* [Supplied information]:
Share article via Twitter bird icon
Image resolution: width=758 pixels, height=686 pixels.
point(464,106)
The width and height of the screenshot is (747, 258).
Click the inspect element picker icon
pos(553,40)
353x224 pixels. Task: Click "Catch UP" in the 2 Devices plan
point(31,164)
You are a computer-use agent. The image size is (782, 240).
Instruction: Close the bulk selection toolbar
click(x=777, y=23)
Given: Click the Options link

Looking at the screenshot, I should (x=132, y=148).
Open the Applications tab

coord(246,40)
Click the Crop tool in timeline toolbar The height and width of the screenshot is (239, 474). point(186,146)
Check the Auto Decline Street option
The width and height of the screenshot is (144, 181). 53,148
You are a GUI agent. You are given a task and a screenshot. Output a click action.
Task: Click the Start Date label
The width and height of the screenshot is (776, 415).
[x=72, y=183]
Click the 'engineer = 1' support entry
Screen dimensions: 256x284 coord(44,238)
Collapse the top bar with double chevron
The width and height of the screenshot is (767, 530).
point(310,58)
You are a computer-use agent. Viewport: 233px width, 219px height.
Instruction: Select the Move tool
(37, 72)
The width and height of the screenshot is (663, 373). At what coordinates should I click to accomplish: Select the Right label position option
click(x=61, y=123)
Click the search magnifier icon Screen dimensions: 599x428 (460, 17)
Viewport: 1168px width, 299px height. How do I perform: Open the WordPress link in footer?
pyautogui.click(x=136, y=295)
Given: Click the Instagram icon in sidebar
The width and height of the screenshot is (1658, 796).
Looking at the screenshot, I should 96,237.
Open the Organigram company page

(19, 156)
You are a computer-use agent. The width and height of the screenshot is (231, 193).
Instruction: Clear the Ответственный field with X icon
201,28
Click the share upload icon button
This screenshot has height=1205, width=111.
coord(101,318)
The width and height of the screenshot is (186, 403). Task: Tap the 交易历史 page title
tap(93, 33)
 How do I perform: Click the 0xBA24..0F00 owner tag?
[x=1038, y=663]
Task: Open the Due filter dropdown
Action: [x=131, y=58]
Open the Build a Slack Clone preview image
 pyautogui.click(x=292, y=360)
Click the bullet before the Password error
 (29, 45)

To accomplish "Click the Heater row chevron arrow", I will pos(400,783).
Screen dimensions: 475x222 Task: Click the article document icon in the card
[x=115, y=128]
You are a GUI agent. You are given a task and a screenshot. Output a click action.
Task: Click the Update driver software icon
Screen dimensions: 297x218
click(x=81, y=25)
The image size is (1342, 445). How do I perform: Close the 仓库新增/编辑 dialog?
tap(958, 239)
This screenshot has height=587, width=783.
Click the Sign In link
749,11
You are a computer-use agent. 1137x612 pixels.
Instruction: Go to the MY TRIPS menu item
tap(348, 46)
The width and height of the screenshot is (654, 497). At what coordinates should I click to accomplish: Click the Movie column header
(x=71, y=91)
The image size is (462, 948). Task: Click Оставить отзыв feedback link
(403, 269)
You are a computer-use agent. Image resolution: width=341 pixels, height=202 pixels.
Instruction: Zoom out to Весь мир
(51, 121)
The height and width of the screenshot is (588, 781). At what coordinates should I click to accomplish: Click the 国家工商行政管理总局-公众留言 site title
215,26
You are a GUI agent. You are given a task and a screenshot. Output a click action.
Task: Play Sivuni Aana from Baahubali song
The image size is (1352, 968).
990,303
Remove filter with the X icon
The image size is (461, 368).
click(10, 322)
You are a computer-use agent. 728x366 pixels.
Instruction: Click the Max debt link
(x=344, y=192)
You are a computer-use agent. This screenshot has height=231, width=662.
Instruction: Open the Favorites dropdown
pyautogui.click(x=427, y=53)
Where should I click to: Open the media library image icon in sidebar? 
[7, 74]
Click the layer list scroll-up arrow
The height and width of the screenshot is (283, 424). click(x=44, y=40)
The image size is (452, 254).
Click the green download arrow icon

* [Action item]: Every line of the listing that holds the word "agent" is to be found and copied.

* [Problem solution]:
You are a computer-use agent. The image size is (782, 240).
You are a GUI agent. You are given a task and a screenshot. Output a click action.
You are a computer-use agent. Viewport: 233px width, 219px height.
You are a computer-use agent. The width and height of the screenshot is (231, 193).
You are a GUI agent. You are given a task and a screenshot. Output a click action.
You are a computer-use agent. 1137x612 pixels.
You are a computer-use agent. Image resolution: width=341 pixels, height=202 pixels.
You are a GUI agent. You are given a task and a screenshot. Output a click action.
You are a computer-use agent. 728x366 pixels.
You are a computer-use agent. This screenshot has height=231, width=662.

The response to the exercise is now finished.